What the task asks: The records must be repeated exactly and in their entirety.

BEGIN

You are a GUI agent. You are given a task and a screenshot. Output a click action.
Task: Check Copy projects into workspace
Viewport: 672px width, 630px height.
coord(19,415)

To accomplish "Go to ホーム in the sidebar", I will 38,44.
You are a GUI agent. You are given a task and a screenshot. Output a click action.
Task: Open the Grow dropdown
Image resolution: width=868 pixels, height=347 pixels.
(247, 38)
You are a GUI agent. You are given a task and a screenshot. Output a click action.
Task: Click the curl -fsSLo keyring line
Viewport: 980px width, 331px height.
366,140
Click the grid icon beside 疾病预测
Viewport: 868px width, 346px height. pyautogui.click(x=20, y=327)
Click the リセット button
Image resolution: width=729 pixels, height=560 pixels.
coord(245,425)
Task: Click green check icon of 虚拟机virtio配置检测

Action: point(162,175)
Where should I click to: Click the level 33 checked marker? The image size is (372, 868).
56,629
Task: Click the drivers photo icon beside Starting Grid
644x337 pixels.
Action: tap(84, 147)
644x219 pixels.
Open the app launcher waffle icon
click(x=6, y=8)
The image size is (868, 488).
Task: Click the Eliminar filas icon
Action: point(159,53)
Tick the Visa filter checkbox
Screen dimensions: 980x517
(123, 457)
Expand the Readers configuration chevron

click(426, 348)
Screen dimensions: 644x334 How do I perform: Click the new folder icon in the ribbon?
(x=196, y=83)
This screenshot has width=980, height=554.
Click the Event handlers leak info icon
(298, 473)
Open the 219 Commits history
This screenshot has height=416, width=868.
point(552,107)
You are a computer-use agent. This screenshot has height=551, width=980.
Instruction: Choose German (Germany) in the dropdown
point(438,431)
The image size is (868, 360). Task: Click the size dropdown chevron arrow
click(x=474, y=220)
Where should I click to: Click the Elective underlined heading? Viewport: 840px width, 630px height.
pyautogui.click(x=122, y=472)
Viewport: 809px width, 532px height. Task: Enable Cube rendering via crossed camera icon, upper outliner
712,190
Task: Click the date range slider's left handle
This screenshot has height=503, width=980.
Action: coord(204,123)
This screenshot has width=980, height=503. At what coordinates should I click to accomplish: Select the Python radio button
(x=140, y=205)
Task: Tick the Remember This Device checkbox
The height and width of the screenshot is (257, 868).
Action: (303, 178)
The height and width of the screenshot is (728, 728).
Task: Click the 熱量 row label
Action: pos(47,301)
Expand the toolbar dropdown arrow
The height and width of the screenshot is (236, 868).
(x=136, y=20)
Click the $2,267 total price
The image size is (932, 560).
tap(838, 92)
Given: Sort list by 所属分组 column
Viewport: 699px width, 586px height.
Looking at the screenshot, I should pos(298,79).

END

Written answer:
You are a GUI agent. You are given a task and a screenshot. Output a click action.
Task: Check Copy projects into workspace
Viewport: 672px width, 630px height.
coord(19,415)

To accomplish "Go to ホーム in the sidebar", I will 38,44.
You are a GUI agent. You are given a task and a screenshot. Output a click action.
Task: Open the Grow dropdown
Image resolution: width=868 pixels, height=347 pixels.
(247, 38)
You are a GUI agent. You are given a task and a screenshot. Output a click action.
Task: Click the curl -fsSLo keyring line
Viewport: 980px width, 331px height.
366,140
Click the grid icon beside 疾病预测
Viewport: 868px width, 346px height. pyautogui.click(x=20, y=327)
Click the リセット button
Image resolution: width=729 pixels, height=560 pixels.
coord(245,425)
Task: Click green check icon of 虚拟机virtio配置检测

Action: point(162,175)
Where should I click to: Click the level 33 checked marker? The image size is (372, 868).
56,629
Task: Click the drivers photo icon beside Starting Grid
644x337 pixels.
Action: tap(84, 147)
644x219 pixels.
Open the app launcher waffle icon
click(x=6, y=8)
The image size is (868, 488).
Task: Click the Eliminar filas icon
Action: point(159,53)
Tick the Visa filter checkbox
Screen dimensions: 980x517
(123, 457)
Expand the Readers configuration chevron

click(426, 348)
Screen dimensions: 644x334 How do I perform: Click the new folder icon in the ribbon?
(x=196, y=83)
This screenshot has width=980, height=554.
Click the Event handlers leak info icon
(298, 473)
Open the 219 Commits history
This screenshot has height=416, width=868.
point(552,107)
You are a computer-use agent. This screenshot has height=551, width=980.
Instruction: Choose German (Germany) in the dropdown
point(438,431)
The image size is (868, 360). Task: Click the size dropdown chevron arrow
click(x=474, y=220)
Where should I click to: Click the Elective underlined heading? Viewport: 840px width, 630px height.
pyautogui.click(x=122, y=472)
Viewport: 809px width, 532px height. Task: Enable Cube rendering via crossed camera icon, upper outliner
712,190
Task: Click the date range slider's left handle
This screenshot has height=503, width=980.
Action: coord(204,123)
This screenshot has width=980, height=503. At what coordinates should I click to accomplish: Select the Python radio button
(x=140, y=205)
Task: Tick the Remember This Device checkbox
The height and width of the screenshot is (257, 868).
Action: (303, 178)
The height and width of the screenshot is (728, 728).
Task: Click the 熱量 row label
Action: pos(47,301)
Expand the toolbar dropdown arrow
The height and width of the screenshot is (236, 868).
(x=136, y=20)
Click the $2,267 total price
The image size is (932, 560).
tap(838, 92)
Given: Sort list by 所属分组 column
Viewport: 699px width, 586px height.
Looking at the screenshot, I should pos(298,79).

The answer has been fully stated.